The honeypots expose a range of both popular and less popular ports. These include SSH (on port 22) and HTTP/HTTPS (on port 80 and 443) and therefore cannot be used to access the main dashboard, provided by T-Pot. Hence, port 64297 was used to provide secure access to the Dashboard over HTTPS and port 64295 for SSH access.
As a result, we allowed access to port range 0-64000 for all source IP addresses (i.e., the entire Internet), which allows access to all the different honeypots. Any port above 64000, was reserved for the management of our test infrastructure and for the data analysis. The data collected from the honeypots were logged with Logstash and were analysed and visualised with Elasticsearch and Kibana, which are all part of Elastic Stack. Elastic Search is built upon Apache Lucene and is released with an Apache license. It uses the architectural style REST (REpresentational State Transfer) for its distributed search engine. Kibana, works with elastic search and data visualisation and analytics-based software package using the data input from the other members of the elastic stack. Finally, Logstash is used as a data collection engine that makes the storage and collection of log files easy and quick to implement.

4. Results

This section discusses the results based on the analysis of the data that were collected in (a) the US region and (b) the Europe, Asia and US regions.

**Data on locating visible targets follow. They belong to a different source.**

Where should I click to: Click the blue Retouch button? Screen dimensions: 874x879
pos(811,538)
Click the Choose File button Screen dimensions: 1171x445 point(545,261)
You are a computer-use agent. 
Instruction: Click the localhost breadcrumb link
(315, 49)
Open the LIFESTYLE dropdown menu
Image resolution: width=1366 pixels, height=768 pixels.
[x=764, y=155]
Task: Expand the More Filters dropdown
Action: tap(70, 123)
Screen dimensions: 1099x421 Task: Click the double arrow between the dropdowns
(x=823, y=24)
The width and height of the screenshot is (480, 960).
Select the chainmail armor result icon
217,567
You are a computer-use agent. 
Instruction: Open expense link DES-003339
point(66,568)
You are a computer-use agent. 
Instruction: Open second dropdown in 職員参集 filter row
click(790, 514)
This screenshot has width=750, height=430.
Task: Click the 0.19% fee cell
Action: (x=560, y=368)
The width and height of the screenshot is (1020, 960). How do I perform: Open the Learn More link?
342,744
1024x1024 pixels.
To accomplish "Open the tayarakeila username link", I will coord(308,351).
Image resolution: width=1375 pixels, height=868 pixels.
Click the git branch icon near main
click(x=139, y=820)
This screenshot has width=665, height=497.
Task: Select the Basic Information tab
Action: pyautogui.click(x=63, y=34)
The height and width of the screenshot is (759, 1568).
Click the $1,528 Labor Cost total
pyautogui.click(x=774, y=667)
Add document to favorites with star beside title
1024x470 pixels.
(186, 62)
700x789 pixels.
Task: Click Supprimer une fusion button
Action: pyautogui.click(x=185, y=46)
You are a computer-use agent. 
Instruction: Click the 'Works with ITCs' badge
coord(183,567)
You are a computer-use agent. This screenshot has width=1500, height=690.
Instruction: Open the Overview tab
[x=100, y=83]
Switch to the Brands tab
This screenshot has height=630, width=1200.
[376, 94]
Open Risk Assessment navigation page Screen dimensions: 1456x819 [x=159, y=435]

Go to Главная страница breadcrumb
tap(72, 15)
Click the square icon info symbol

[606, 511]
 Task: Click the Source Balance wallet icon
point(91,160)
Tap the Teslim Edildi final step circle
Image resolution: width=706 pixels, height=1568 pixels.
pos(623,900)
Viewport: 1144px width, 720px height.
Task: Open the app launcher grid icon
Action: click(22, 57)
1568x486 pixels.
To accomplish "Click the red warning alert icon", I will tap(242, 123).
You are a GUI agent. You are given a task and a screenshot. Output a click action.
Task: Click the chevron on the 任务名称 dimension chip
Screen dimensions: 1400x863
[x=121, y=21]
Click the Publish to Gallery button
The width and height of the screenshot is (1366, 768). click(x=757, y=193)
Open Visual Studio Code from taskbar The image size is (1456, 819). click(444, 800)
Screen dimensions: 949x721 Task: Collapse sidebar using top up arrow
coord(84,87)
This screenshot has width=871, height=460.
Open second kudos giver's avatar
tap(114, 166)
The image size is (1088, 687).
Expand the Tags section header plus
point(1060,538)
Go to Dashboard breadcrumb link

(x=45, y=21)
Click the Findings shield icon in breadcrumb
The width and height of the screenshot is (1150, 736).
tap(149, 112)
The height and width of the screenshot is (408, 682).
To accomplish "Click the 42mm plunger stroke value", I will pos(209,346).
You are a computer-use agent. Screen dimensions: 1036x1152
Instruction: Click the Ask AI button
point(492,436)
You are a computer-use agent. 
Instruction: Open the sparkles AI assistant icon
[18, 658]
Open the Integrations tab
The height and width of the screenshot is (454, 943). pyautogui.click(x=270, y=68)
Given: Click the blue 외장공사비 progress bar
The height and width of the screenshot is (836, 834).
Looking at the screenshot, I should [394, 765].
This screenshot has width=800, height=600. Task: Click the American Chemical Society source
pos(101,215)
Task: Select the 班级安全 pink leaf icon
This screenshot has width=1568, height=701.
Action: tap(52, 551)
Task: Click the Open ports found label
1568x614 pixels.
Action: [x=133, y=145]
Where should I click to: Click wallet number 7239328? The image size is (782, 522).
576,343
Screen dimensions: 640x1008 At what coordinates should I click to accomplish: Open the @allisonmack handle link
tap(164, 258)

4.1. Deployment in East US Region

This subsection provides an analysis of the logs that were collected by the honeypots that were deployed on (a) AWS, (b) GC, and (c) Azure cloud providers. The analysis of the logs that were generated over the three-week period (in May 2020) uncovered: (a) 248,144 attacks in the AWS honeypots (b) 581,116 attacks in the GC honeypots, and (c) 340,735 attacks in the Azure honeypots. Amongst the honeypots that we deployed to the cloud providers, Dionaea, Cowrie and Glutton identified most of the attacks.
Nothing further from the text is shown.